### Data section

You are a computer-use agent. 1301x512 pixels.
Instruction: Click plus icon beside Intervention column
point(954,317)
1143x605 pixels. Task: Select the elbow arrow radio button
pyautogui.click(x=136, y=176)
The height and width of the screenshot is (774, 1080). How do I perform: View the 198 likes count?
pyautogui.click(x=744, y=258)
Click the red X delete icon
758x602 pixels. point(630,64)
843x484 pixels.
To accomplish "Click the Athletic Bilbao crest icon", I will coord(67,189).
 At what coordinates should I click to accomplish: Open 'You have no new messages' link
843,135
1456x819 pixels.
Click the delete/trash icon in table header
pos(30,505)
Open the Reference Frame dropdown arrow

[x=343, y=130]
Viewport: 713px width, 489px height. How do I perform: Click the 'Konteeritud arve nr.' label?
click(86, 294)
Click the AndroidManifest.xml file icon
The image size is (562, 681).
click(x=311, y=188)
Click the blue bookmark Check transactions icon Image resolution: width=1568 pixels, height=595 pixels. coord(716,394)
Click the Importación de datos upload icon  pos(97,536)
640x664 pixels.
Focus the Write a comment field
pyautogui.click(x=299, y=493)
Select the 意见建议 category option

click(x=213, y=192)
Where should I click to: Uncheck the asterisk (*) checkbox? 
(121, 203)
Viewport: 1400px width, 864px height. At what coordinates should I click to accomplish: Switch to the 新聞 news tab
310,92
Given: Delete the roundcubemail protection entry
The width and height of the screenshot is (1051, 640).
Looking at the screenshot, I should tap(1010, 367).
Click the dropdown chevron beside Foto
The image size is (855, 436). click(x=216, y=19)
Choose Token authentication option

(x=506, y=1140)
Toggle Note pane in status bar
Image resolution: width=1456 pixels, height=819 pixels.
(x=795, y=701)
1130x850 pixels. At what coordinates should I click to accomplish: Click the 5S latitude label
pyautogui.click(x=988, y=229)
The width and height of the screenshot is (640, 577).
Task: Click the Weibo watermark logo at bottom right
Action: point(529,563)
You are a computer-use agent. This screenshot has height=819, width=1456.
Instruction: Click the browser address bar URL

######

◆ **Written task**
Reproduce the rows from the line containing "You are a computer-use agent. This" through the end of the rows, swapping "address bar" for "tab bar" and leaving everything else unchanged.

◆ **The response**
You are a computer-use agent. This screenshot has height=819, width=1456.
Instruction: Click the browser tab bar URL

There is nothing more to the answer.